3.1 Van Helmont and the willow tree

In the 1640s, a Flemish physician named Jan Baptista van Helmont (1577–1644) planted a willow tree in a tub of earth, which weighed 200 lbs. For five years, he watered the tree and weighed the leaves that fell off each autumn. At the end of that time, he pulled the tree from the tub and weighed both the tree and the tub of earth. The tub of the earth was essentially unchanged in weight, having lost only two ounces, but the tree and its leaves weighed 169 lbs. He concluded that the tree had come from the water that he had given the tree, rather than from the “humus” of the soil, which was the ancient view derived from Aristotle (384–322 BC). Van Helmont's conclusion was only partially correct, as the mass of a plant derives largely from both water and carbon dioxide, the latter of which was completely unknown at the time. However, van Helmont's emphasis on analysis by weighing was considerably ahead of its time, as the law of conservation of matter in chemistry, which is based on a careful weighing of reactants and products of chemical reactions, was not formulated by the French chemist Antoine Lavoisier (1743–1794) for over another 100 years.
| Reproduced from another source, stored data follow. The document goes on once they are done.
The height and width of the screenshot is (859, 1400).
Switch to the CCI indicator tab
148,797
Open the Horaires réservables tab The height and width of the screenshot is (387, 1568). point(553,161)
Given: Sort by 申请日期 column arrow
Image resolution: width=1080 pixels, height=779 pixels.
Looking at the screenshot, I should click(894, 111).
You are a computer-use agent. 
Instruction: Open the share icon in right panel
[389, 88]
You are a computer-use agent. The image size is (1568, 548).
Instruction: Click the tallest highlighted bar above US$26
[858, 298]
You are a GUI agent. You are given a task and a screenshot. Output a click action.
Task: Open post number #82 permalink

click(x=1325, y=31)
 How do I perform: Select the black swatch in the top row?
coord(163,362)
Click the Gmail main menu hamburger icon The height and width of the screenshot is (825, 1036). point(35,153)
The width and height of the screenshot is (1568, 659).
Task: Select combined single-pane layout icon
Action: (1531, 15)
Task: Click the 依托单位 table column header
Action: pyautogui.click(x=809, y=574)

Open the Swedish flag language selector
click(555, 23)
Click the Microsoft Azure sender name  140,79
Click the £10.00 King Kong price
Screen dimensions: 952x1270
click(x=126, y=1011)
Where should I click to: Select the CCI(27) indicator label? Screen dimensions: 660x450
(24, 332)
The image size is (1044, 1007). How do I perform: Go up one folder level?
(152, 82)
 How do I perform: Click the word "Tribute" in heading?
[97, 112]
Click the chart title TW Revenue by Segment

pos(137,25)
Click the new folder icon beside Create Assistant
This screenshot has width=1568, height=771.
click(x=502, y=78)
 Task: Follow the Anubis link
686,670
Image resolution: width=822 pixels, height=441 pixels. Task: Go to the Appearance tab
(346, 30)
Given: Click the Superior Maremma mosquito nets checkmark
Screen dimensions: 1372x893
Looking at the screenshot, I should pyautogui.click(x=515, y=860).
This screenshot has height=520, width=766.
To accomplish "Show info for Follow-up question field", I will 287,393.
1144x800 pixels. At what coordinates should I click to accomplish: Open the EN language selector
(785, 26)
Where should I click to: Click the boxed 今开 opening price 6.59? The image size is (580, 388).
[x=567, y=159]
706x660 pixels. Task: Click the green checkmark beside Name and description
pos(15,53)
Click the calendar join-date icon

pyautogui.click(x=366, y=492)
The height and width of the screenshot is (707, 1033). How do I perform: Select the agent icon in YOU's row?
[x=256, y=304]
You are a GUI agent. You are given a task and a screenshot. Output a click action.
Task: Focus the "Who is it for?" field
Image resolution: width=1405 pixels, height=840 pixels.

3.2 Carl Scheele, Joseph Priestley, and the discovery of oxygen

      Carl Scheele (1742–1786) was a Swedish chemist who was almost certainly the first person to isolate oxygen, producing it chemically in about 1771. Unfortunately, Scheele did not publish his results until 1777, well after both Priestley and Lavoisier had published their work. Their findings were at least partially based on Scheele's results, which he had communicated to them. Scheele also died at an early age of 44, almost certainly poisoned by some of the chemicals that he worked with, which he liked to taste and sniff.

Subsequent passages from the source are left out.